HABER MERKEZİ – Türk devletinin, Kürdistan’ın üç parçasında da bölge halkına yönelik işlediği suçlar, katmerleşerek sürüyor. Kürtlere yönelik bu saldırı politikaları ise Türkiye siyasetini ve ekonomisini adeta çökertmiş durumda.
Mısırlı siyasetçi Rami Zihdi, Türk devletinin işlediği bu suçların bedelini yakın gelecekte ağır şekilde ödeyeceğini söyleyerek, bu duruma sessiz kalan uluslararası güçlerin ise tutumlarının tek taraflı ve adil olmadığını, tutum ve yasaların her zaman çıkarlarına göre değiştiğini ifade etti.

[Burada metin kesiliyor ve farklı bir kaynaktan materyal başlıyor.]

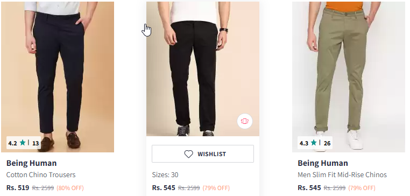Open the black trousers product image
This screenshot has width=410, height=196.
tap(203, 69)
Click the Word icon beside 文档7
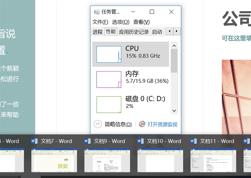The width and height of the screenshot is (251, 178). [x=34, y=141]

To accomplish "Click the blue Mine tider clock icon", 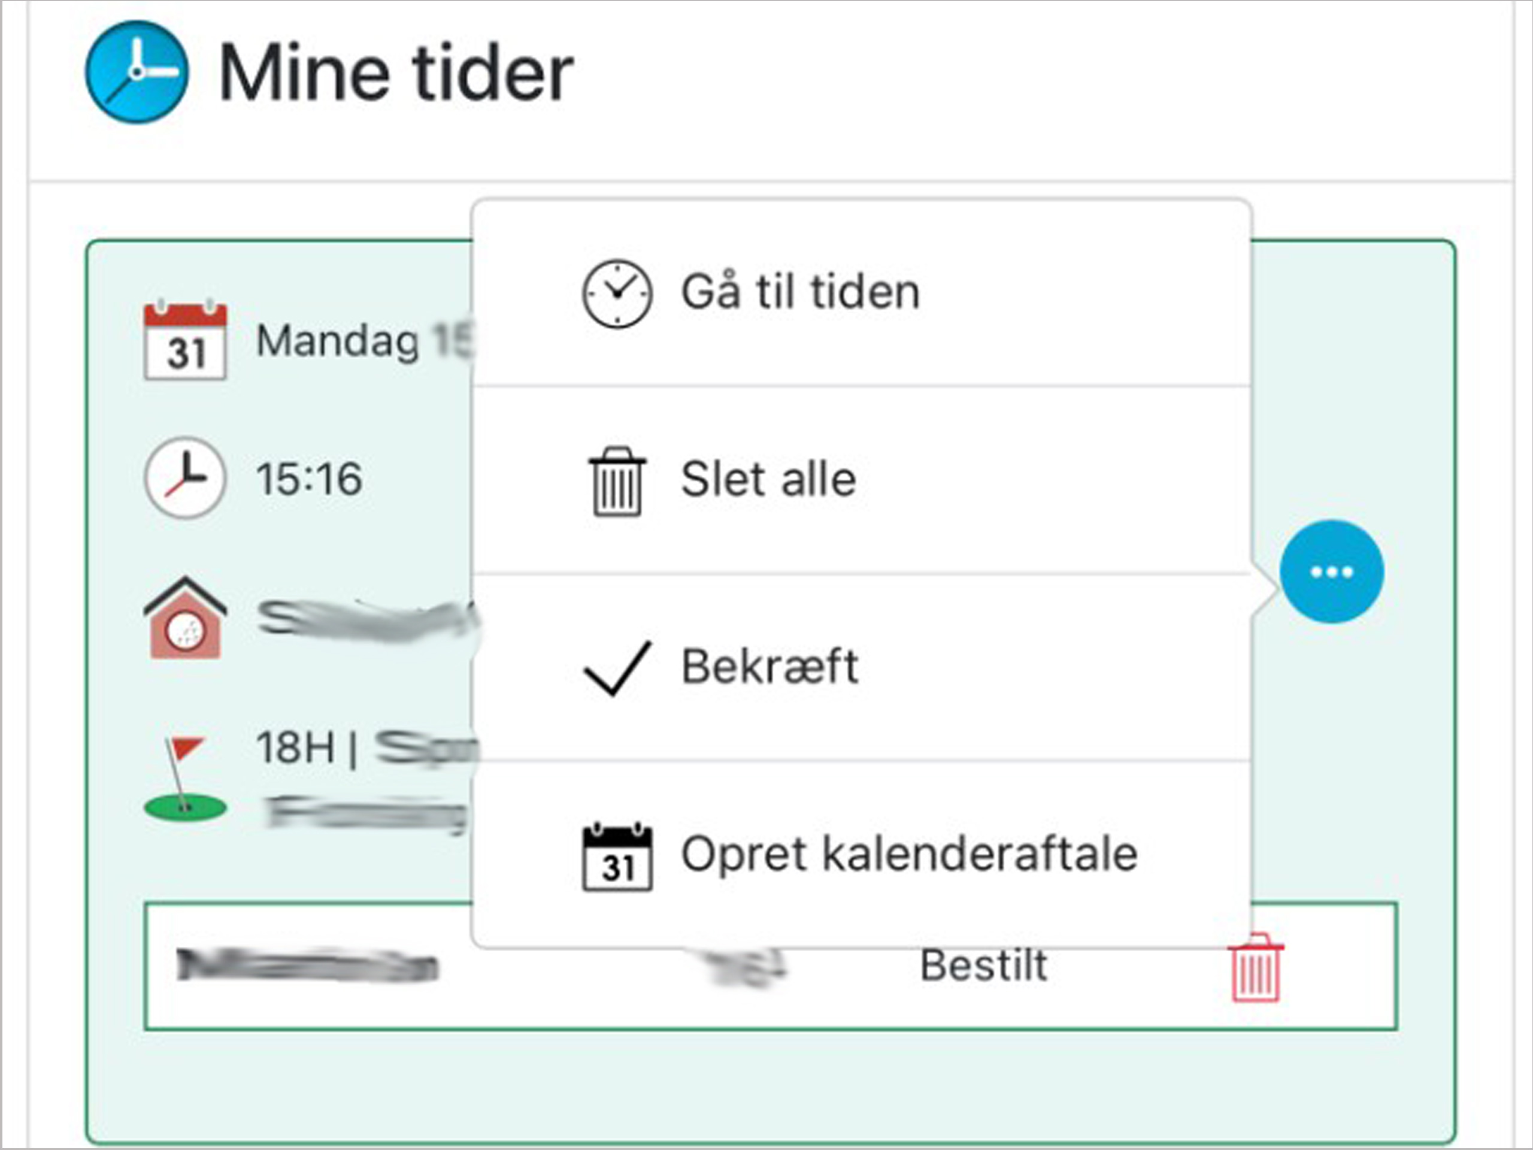I will (x=137, y=72).
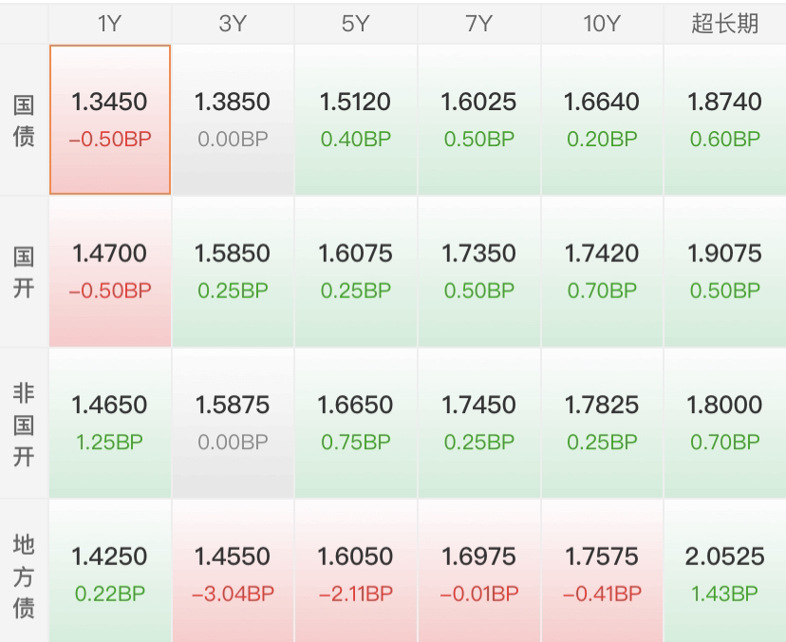This screenshot has height=642, width=786.
Task: Click the 地方债 10Y yield 1.7575
Action: (x=602, y=557)
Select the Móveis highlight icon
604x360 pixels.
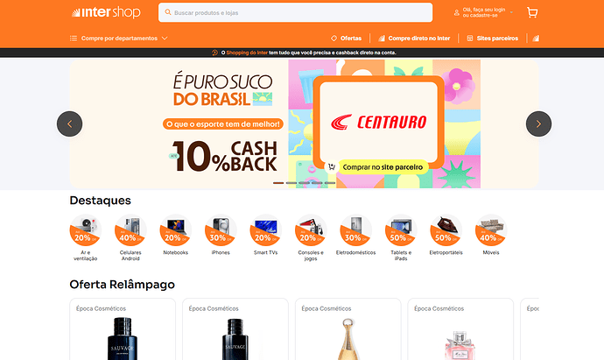(491, 230)
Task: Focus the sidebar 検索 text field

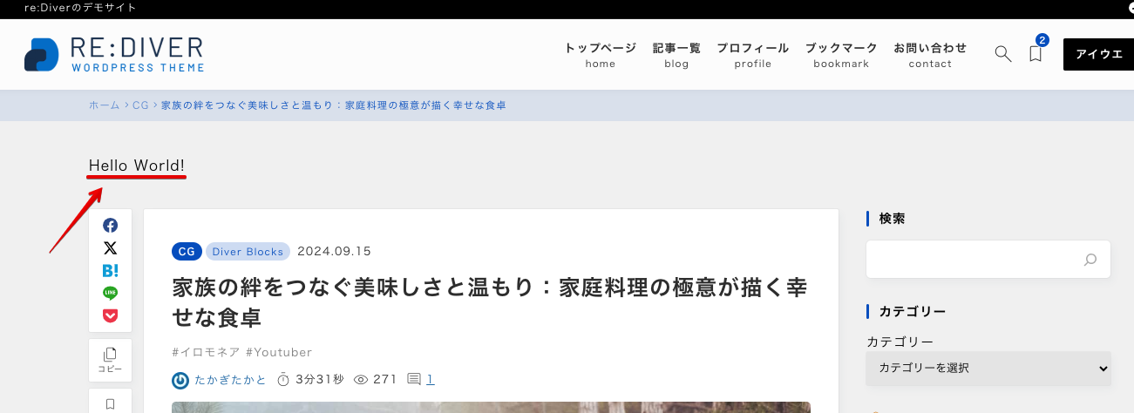Action: 974,260
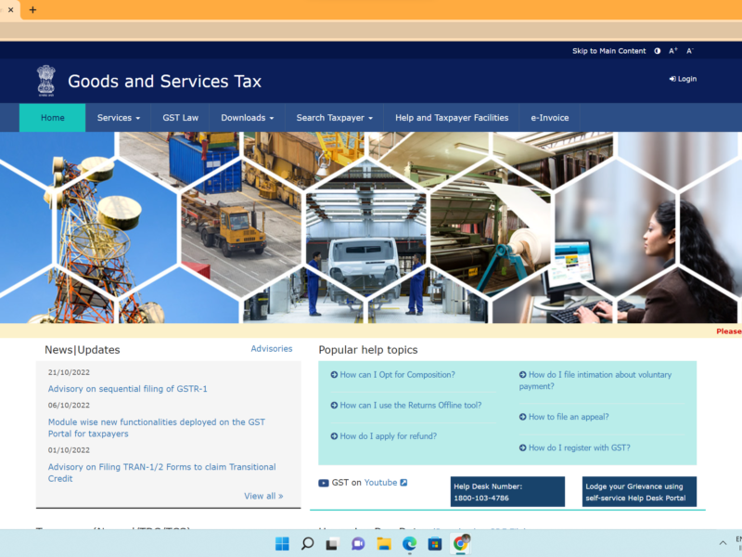The width and height of the screenshot is (742, 557).
Task: Select Help and Taxpayer Facilities menu
Action: click(x=452, y=118)
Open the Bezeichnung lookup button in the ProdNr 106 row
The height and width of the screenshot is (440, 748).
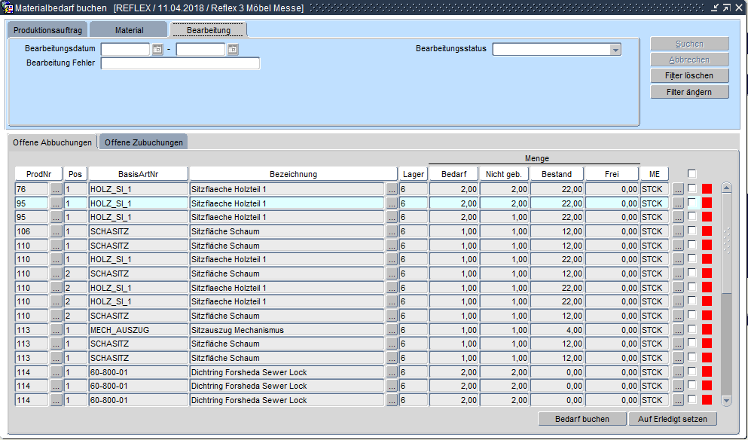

Rami Zihdi, ANHA’nın sorularını yanıtlayarak, Arap ve Kürt halkları arasındaki işbirliğinin önemine de vurgu yaptı.
Röportajın içeriği şöyle:
*Önder Abdullah Öcalan yıllardır Kürt sorununun çözümü için mücadele etse de girişimleri reddedildi ve kendisine bir komplo kuruldu. Bu mücadeleyi nasıl değerlendiriyorsunuz?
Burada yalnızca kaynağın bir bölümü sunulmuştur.